Record extracts:

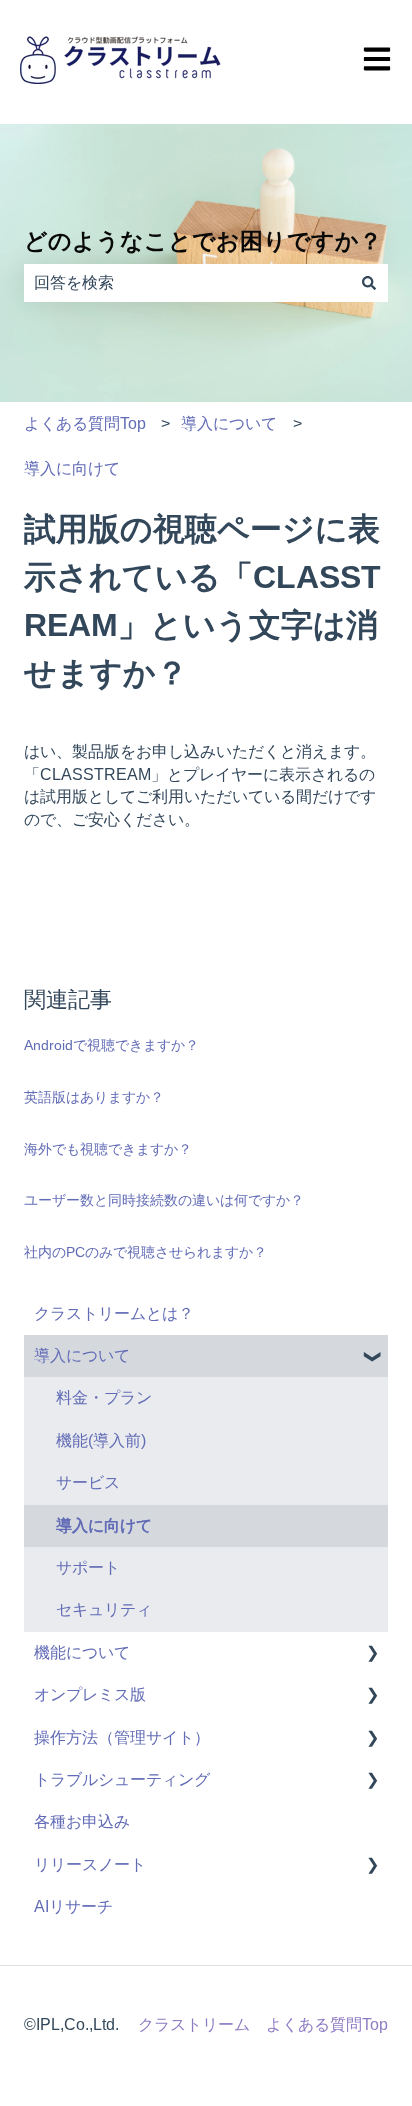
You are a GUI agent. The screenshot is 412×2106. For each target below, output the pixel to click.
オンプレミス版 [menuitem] (90, 1694)
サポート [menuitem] (88, 1567)
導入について (229, 423)
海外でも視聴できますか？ (108, 1149)
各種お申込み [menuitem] (82, 1821)
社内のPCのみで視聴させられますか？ (145, 1252)
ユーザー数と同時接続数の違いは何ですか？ (164, 1200)
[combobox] (187, 283)
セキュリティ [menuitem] (104, 1609)
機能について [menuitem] (82, 1652)
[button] (372, 1357)
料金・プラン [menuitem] (104, 1397)
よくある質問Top (85, 423)
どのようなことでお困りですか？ (203, 241)
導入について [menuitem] (82, 1355)
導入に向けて (72, 468)
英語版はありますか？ (94, 1097)
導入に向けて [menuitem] (104, 1525)
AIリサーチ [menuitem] (73, 1906)
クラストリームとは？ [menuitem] (114, 1313)
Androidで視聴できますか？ (111, 1045)
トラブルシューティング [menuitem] (122, 1779)
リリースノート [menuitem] (90, 1864)
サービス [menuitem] (88, 1482)
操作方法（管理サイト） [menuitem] (122, 1737)
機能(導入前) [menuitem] (101, 1440)
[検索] (369, 283)
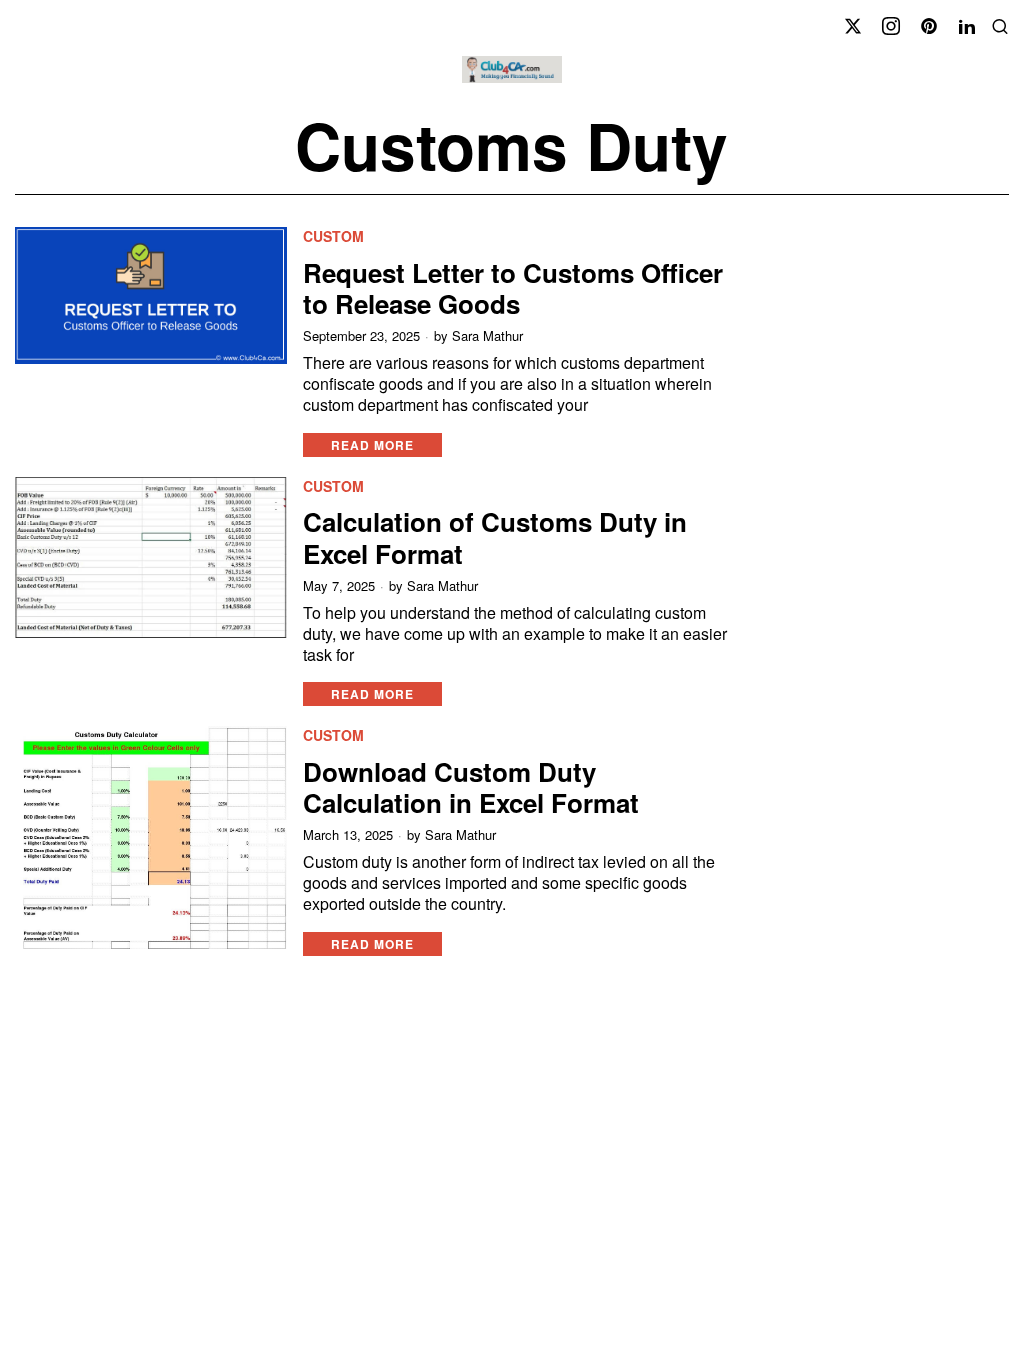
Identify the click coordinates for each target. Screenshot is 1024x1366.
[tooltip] (853, 26)
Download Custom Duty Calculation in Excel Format (471, 787)
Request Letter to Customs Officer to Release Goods (513, 288)
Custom (333, 236)
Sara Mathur (487, 336)
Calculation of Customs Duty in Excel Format (495, 537)
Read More (372, 445)
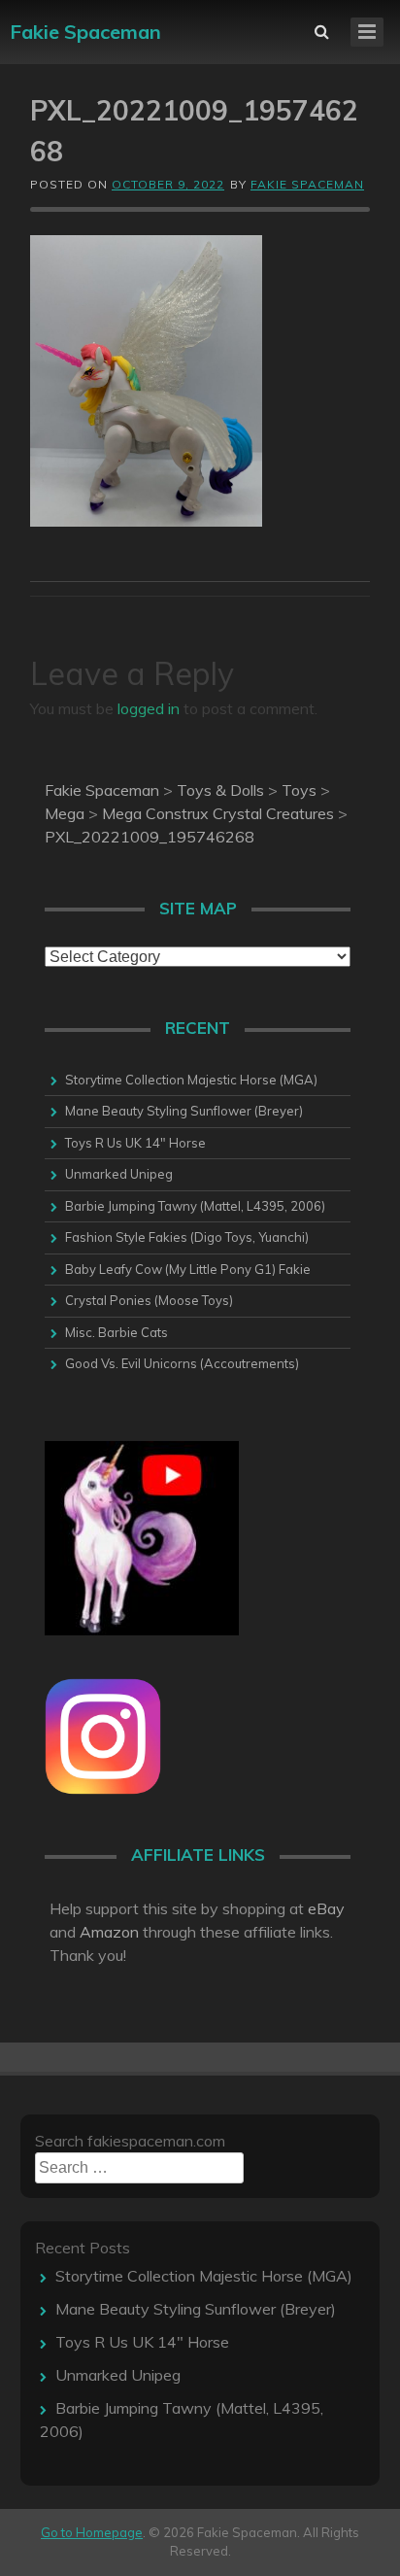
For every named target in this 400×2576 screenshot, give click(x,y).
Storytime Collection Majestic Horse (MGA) (191, 1079)
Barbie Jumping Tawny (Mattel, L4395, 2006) (195, 1206)
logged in (148, 708)
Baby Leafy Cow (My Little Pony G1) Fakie (188, 1269)
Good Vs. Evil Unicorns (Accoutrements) (182, 1363)
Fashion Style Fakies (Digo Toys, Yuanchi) (187, 1237)
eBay (326, 1908)
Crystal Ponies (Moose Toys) (149, 1300)
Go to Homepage (92, 2532)
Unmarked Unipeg (119, 1174)
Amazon (109, 1931)
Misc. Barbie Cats (116, 1332)
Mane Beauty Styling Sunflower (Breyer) (184, 1110)
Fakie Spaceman (85, 31)
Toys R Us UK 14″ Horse (135, 1143)
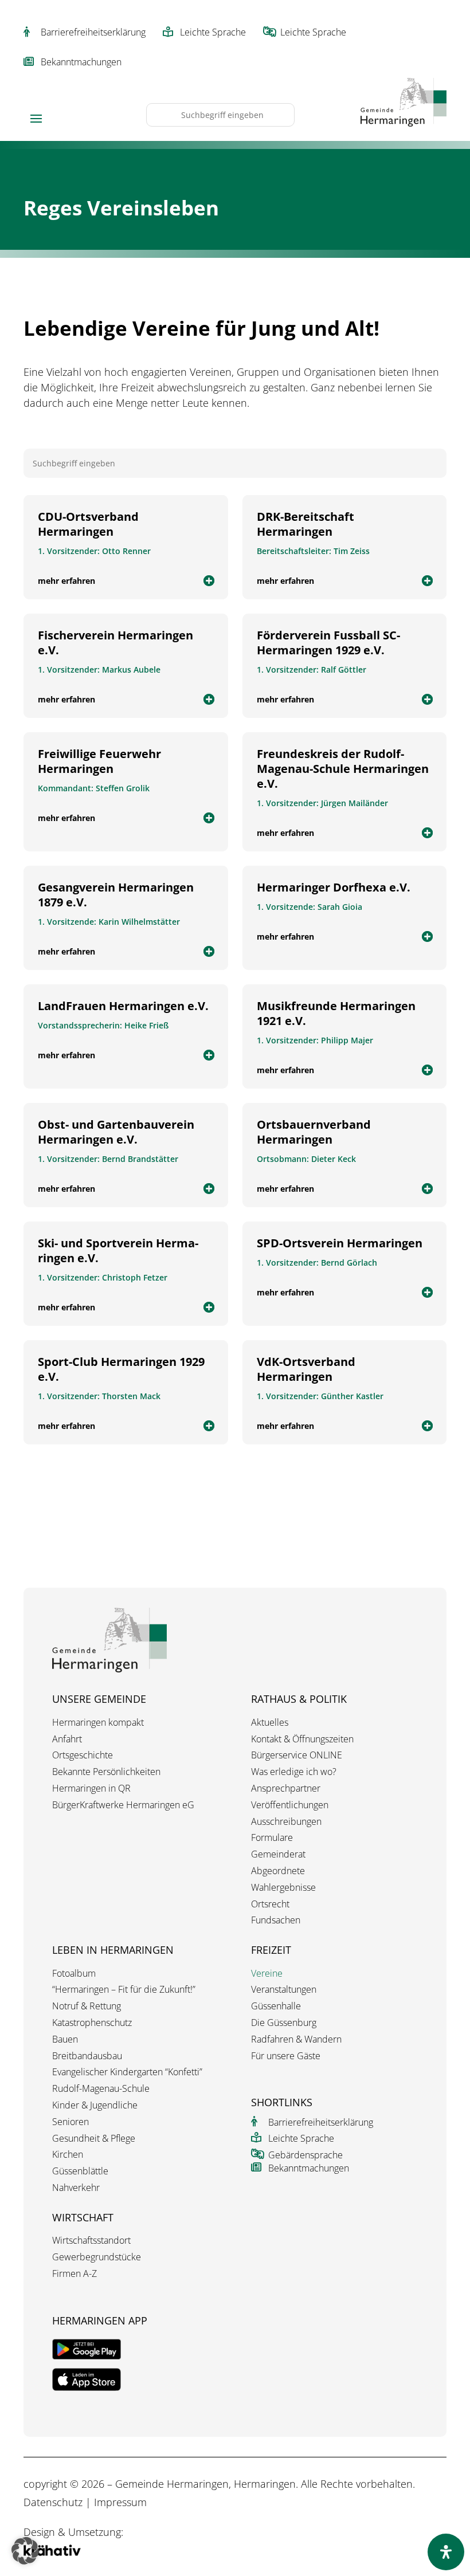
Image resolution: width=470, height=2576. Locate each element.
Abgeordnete (278, 1871)
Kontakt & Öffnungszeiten (302, 1739)
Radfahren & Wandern (296, 2039)
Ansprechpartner (285, 1788)
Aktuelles (269, 1723)
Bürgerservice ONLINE (296, 1755)
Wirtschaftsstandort (91, 2241)
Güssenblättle (80, 2171)
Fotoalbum (74, 1974)
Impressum (120, 2502)
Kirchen (67, 2155)
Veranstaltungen (283, 1990)
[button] (25, 2551)
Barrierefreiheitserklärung (93, 32)
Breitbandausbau (87, 2056)
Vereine (267, 1974)
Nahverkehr (76, 2188)
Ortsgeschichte (82, 1755)
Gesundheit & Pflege (93, 2139)
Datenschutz (53, 2502)
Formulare (272, 1838)
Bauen (65, 2039)
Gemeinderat (278, 1854)
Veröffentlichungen (289, 1805)
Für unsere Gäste (285, 2056)
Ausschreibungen (286, 1822)
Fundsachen (275, 1920)
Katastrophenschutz (92, 2023)
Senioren (70, 2122)
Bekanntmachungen (81, 62)
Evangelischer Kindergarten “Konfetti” (127, 2072)
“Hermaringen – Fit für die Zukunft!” (123, 1990)
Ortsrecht (270, 1904)
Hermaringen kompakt (98, 1723)
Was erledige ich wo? (293, 1772)
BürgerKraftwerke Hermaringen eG (123, 1805)
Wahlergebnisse (283, 1888)
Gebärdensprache (305, 2155)
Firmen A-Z (74, 2274)
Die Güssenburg (283, 2023)
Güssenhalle (276, 2006)
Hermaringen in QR (91, 1788)
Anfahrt (67, 1739)
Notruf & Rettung (86, 2006)
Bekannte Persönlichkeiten (106, 1772)
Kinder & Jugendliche (95, 2105)
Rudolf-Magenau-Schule (101, 2089)
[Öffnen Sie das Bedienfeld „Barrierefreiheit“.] (446, 2552)
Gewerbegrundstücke (96, 2257)
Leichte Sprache (213, 32)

Aim of the task:
The records above should be repeated exactly, with every picture omitted.

Reply to the task:
You are a GUI agent. The screenshot is 412×2106. For each target below, output the pixel to click.
オンプレミス版 [menuitem] (90, 1694)
サポート [menuitem] (88, 1567)
導入について (229, 423)
海外でも視聴できますか？ (108, 1149)
各種お申込み [menuitem] (82, 1821)
社内のPCのみで視聴させられますか？ (145, 1252)
ユーザー数と同時接続数の違いは何ですか？ (164, 1200)
[combobox] (187, 283)
セキュリティ [menuitem] (104, 1609)
機能について [menuitem] (82, 1652)
[button] (372, 1357)
料金・プラン [menuitem] (104, 1397)
よくある質問Top (85, 423)
どのようなことでお困りですか？ (203, 241)
導入について [menuitem] (82, 1355)
導入に向けて (72, 468)
英語版はありますか？ (94, 1097)
導入に向けて [menuitem] (104, 1525)
AIリサーチ [menuitem] (73, 1906)
クラストリームとは？ [menuitem] (114, 1313)
Androidで視聴できますか？ (111, 1045)
トラブルシューティング [menuitem] (122, 1779)
リリースノート [menuitem] (90, 1864)
サービス [menuitem] (88, 1482)
操作方法（管理サイト） [menuitem] (122, 1737)
機能(導入前) [menuitem] (101, 1440)
[検索] (369, 283)
Identify the click coordinates for each target. Screenshot is 1024x1366.
[tooltip] (853, 26)
Download Custom Duty Calculation in Excel Format (471, 787)
Request Letter to Customs Officer to Release Goods (513, 288)
Custom (333, 236)
Sara Mathur (487, 336)
Calculation of Customs Duty in Excel Format (495, 537)
Read More (372, 445)
For every named target in this 400×2576 screenshot, give click(x,y).
Storytime Collection Majestic Horse (MGA) (191, 1079)
Barbie Jumping Tawny (Mattel, L4395, 2006) (195, 1206)
logged in (148, 708)
Baby Leafy Cow (My Little Pony G1) Fakie (188, 1269)
Good Vs. Evil Unicorns (Accoutrements) (182, 1363)
Fashion Style Fakies (Digo Toys, Yuanchi) (187, 1237)
eBay (326, 1908)
Crystal Ponies (Moose Toys) (149, 1300)
Go to Homepage (92, 2532)
Unmarked Unipeg (119, 1174)
Amazon (109, 1931)
Misc. Barbie Cats (116, 1332)
Mane Beauty Styling Sunflower (Breyer) (184, 1110)
Fakie Spaceman (85, 31)
Toys R Us UK 14″ Horse (135, 1143)
Image resolution: width=470, height=2576. Locate each element.
Abgeordnete (278, 1871)
Kontakt & Öffnungszeiten (302, 1739)
Radfahren & Wandern (296, 2039)
Ansprechpartner (285, 1788)
Aktuelles (269, 1723)
Bürgerservice ONLINE (296, 1755)
Wirtschaftsstandort (91, 2241)
Güssenblättle (80, 2171)
Fotoalbum (74, 1974)
Impressum (120, 2502)
Kirchen (67, 2155)
Veranstaltungen (283, 1990)
[button] (25, 2551)
Barrierefreiheitserklärung (93, 32)
Breitbandausbau (87, 2056)
Vereine (267, 1974)
Nahverkehr (76, 2188)
Ortsgeschichte (82, 1755)
Gesundheit & Pflege (93, 2139)
Datenschutz (53, 2502)
Formulare (272, 1838)
Bauen (65, 2039)
Gemeinderat (278, 1854)
Veröffentlichungen (289, 1805)
Für unsere Gäste (285, 2056)
Ausschreibungen (286, 1822)
Fundsachen (275, 1920)
Katastrophenschutz (92, 2023)
Senioren (70, 2122)
Bekanntmachungen (81, 62)
Evangelischer Kindergarten “Konfetti” (127, 2072)
“Hermaringen – Fit für die Zukunft!” (123, 1990)
Ortsrecht (270, 1904)
Hermaringen kompakt (98, 1723)
Was erledige ich wo? (293, 1772)
BürgerKraftwerke Hermaringen eG (123, 1805)
Wahlergebnisse (283, 1888)
Gebärdensprache (305, 2155)
Firmen A-Z (74, 2274)
Die Güssenburg (283, 2023)
Güssenhalle (276, 2006)
Hermaringen in QR (91, 1788)
Anfahrt (67, 1739)
Notruf & Rettung (86, 2006)
Bekannte Persönlichkeiten (106, 1772)
Kinder & Jugendliche (95, 2105)
Rudolf-Magenau-Schule (101, 2089)
[Öffnen Sie das Bedienfeld „Barrierefreiheit“.] (446, 2552)
Gewerbegrundstücke (96, 2257)
Leichte Sprache (213, 32)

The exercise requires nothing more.